_Dataset content_:
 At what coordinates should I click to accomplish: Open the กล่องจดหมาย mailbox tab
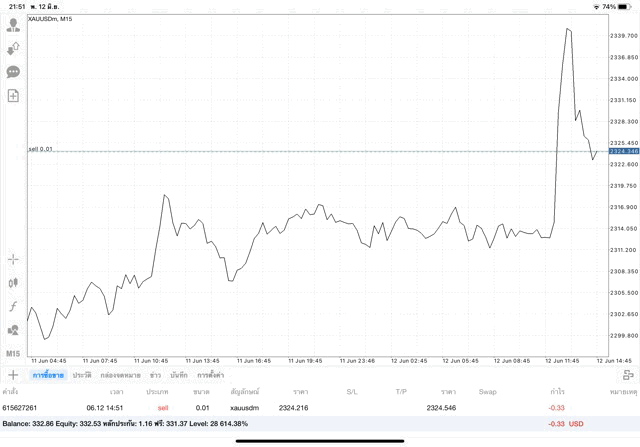(x=120, y=375)
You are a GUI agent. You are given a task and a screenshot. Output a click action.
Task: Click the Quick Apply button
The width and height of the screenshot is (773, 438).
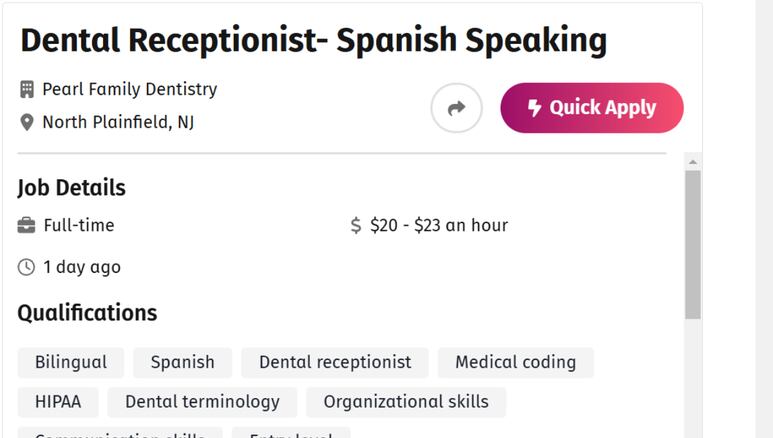coord(592,108)
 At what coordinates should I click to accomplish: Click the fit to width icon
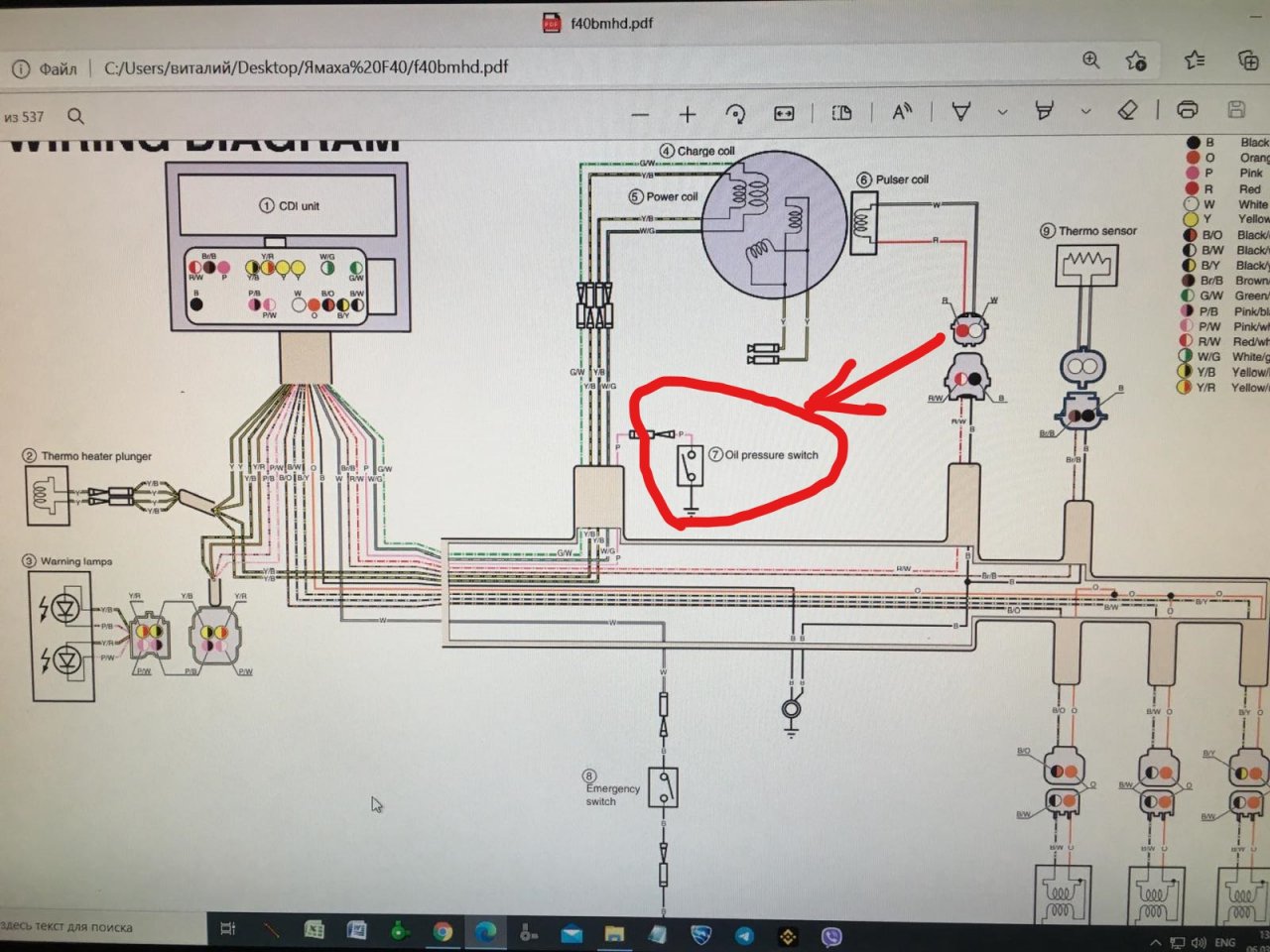[784, 113]
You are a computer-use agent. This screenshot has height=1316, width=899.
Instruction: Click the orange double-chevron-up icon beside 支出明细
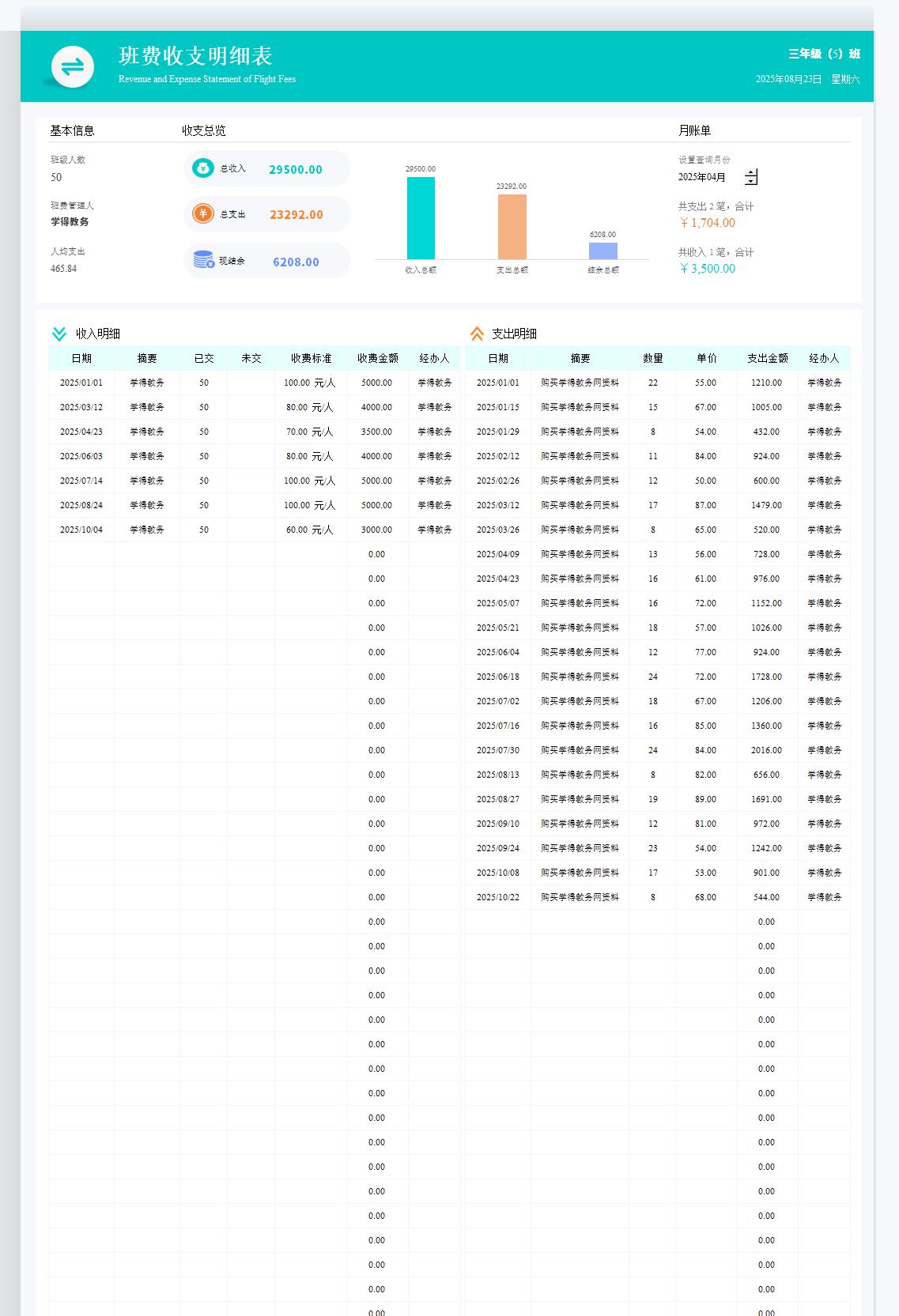pyautogui.click(x=477, y=334)
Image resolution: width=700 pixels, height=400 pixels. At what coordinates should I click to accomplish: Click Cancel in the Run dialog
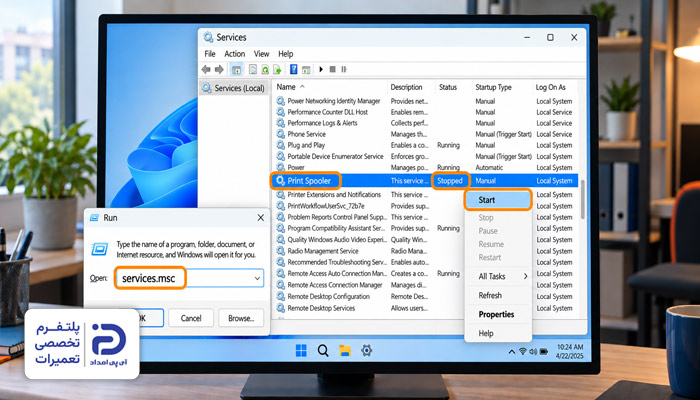click(x=191, y=318)
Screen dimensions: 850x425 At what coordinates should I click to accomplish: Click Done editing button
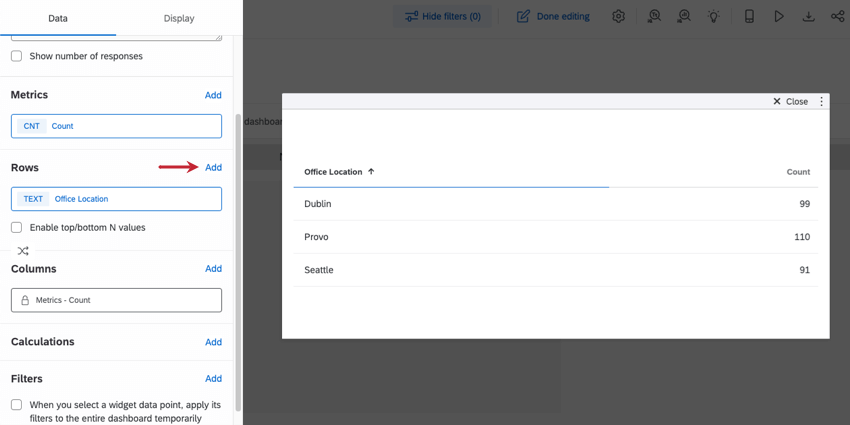pos(553,16)
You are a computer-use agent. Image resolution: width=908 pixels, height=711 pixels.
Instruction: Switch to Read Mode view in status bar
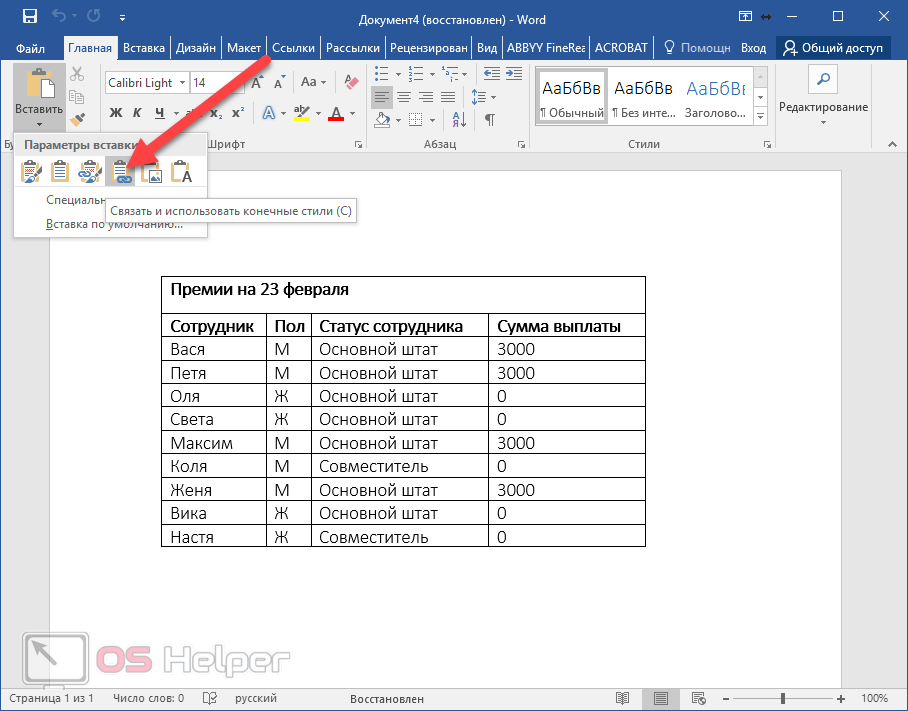pos(623,698)
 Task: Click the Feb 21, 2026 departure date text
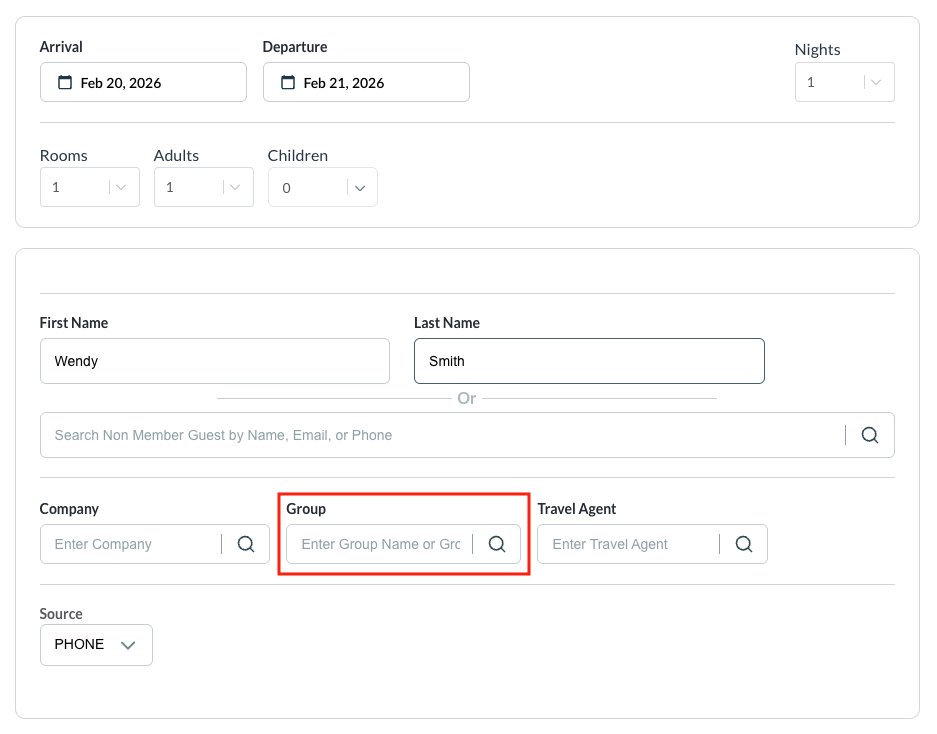[x=344, y=83]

_Task prompt_: From the records given above, reproduce all text exactly and exclude each picture.

_Reply_:
 At what coordinates should I click to accomplish: Open the กล่องจดหมาย mailbox tab
(x=120, y=375)
You are a GUI agent. You are given a task and a screenshot. Output a click action.
Task: Click the Quick Apply button
The width and height of the screenshot is (773, 438).
coord(592,108)
 At what coordinates should I click to accomplish: Click the fit to width icon
[784, 113]
You are a computer-use agent. This screenshot has height=1316, width=899.
Instruction: Click the orange double-chevron-up icon beside 支出明细
pyautogui.click(x=477, y=334)
Image resolution: width=700 pixels, height=400 pixels. At what coordinates should I click to accomplish: Click Cancel in the Run dialog
click(x=191, y=318)
Screen dimensions: 850x425 At what coordinates should I click to accomplish: Click Done editing button
pos(553,16)
You are a computer-use agent. Image resolution: width=908 pixels, height=711 pixels.
Instruction: Switch to Read Mode view in status bar
pos(623,698)
 Task: Click the Feb 21, 2026 departure date text
[x=344, y=83]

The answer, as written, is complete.